What would really help in these situations is a failover to our maintenance pages or some other static page we could provide instead of showing the Heroku "Application Error".
This is probably harder then it seems, especially when the outage is related to their routing infrastructure.
Well, there is an option to have error pages on your heroku domains, but that is probably dependent on at least a minimum level of the routing layer working.
Yeah, I have that setup but its not being used at the moment with this outage - if full redundancy with multiple regions is a huge challenge, perhaps some interim basic routing redundancy would go a long way so we could at least display a branded error page during an outage.
I agree. There is a very simple way to do this which I just posted (since it apparently hasn't occurred to Heroku). All they need to do is change the default app error message once they have confirmed they have a platform issue. So within a few minutes of an outage, a better message is displayed to our customers that does NOT make it look like we screwed up. http://blog.pardner.com/2012/06/dear-heroku-dammit-quit-blam...
Heroku is a great platform and has come a really long way -- but it could really use some competition.
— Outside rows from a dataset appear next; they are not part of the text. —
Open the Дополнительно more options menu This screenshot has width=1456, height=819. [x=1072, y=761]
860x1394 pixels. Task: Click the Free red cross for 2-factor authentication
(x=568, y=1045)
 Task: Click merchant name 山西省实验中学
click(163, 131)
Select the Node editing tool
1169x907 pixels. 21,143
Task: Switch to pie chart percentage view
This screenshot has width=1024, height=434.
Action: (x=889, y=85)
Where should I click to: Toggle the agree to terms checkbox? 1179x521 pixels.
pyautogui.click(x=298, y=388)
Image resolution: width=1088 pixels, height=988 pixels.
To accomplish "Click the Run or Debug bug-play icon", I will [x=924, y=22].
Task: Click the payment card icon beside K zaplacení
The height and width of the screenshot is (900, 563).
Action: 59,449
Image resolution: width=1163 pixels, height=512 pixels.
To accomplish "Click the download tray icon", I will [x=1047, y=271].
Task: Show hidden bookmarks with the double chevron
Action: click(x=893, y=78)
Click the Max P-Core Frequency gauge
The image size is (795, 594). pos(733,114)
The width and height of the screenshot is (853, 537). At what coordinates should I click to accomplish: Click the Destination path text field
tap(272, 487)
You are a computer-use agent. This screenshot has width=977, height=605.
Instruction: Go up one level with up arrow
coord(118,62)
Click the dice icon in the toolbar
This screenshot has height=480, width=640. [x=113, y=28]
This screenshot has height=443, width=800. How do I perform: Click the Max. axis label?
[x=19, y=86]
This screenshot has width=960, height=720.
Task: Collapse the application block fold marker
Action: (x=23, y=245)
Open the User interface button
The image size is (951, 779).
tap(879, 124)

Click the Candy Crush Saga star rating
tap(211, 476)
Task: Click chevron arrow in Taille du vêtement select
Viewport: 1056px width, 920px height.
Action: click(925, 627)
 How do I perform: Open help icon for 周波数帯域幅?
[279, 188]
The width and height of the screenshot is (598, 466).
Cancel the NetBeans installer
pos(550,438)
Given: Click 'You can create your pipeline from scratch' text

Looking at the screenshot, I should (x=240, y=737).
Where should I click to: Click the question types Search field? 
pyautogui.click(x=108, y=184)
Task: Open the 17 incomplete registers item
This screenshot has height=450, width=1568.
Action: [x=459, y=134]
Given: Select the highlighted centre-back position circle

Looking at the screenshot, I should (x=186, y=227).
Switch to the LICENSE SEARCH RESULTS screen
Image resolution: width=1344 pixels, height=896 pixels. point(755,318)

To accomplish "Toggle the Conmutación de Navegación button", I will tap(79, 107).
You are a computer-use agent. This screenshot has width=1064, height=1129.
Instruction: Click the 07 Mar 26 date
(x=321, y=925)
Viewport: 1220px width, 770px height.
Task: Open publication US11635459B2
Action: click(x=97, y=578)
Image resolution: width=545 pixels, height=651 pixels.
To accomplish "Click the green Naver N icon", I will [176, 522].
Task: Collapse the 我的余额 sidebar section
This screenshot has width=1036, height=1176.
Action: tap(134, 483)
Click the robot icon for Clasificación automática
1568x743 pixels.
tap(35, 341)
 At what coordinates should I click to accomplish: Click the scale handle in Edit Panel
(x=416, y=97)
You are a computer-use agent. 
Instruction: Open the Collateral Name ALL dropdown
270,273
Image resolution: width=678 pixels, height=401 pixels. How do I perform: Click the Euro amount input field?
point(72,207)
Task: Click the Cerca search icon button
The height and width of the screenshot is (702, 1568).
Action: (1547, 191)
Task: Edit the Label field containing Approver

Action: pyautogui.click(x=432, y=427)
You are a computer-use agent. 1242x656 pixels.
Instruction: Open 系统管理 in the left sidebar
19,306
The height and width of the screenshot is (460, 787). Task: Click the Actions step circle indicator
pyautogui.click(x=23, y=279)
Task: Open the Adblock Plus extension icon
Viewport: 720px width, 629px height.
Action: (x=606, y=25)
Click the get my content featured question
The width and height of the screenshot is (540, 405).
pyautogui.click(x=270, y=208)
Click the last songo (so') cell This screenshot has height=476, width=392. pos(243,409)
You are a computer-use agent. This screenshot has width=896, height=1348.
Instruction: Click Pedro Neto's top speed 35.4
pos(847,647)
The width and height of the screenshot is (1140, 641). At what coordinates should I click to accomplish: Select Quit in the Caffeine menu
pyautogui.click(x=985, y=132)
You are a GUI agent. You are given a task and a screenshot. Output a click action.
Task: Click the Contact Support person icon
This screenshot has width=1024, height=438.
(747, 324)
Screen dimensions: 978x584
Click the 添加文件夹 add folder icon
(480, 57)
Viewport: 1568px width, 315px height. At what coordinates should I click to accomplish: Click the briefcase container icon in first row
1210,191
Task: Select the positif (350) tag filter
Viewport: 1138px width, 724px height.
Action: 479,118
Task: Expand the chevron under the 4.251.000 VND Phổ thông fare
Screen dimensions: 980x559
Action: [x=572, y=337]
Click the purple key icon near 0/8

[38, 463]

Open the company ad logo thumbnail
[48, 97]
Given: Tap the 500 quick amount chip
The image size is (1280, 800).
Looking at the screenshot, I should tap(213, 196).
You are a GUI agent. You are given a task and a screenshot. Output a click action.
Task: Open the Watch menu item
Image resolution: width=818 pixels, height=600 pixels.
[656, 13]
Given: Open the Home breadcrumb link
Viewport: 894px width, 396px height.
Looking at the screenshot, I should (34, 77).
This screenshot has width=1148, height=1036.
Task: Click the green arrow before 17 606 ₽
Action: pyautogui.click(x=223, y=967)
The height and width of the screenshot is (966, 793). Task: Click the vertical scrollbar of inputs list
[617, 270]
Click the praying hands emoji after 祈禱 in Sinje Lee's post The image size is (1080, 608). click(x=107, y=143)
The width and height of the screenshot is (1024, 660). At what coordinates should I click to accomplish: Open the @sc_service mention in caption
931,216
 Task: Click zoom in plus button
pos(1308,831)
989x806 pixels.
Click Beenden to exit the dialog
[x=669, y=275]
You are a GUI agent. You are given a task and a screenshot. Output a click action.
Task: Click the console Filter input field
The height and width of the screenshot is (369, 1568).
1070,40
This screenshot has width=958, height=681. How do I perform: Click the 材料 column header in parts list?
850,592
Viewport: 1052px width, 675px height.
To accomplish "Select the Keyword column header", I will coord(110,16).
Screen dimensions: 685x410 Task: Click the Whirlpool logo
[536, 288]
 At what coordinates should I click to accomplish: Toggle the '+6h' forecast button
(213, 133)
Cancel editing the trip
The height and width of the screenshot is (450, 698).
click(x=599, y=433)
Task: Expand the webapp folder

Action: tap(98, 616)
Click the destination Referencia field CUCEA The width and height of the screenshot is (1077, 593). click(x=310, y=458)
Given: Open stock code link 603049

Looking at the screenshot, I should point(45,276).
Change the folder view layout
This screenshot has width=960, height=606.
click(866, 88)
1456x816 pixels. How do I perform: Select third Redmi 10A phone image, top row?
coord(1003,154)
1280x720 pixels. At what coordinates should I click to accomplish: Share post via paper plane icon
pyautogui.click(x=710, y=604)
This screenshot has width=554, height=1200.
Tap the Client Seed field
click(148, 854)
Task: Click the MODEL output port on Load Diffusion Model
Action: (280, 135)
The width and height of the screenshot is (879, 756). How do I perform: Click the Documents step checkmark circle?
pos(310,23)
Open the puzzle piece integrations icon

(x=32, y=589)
Some of the main issues that would be resolved quickly with competition are:
- it would be possible to have the non-DB part of your heroku app be spread across multiple availability zones.
- worker pricing would be much lower or based on actual CPU cycles used.
- add-on providers would be vetted more thoroughly before getting a spot in the add-on store.
- they'd reopen the #heroku irc channel for informal support
Eventually, they need to offer multiple independent regions, so if you're inclined (like Netflix does with AWS) you can develop a way to fail-over to another region.
At least then, it won't be "Heroku is down", it will be "Heroku West is down" or some such thing.
I know most sites hosted on heroku are pet projects with no real need that type of uptime, but this type of downtime makes it impossible to use them as enterprise customers.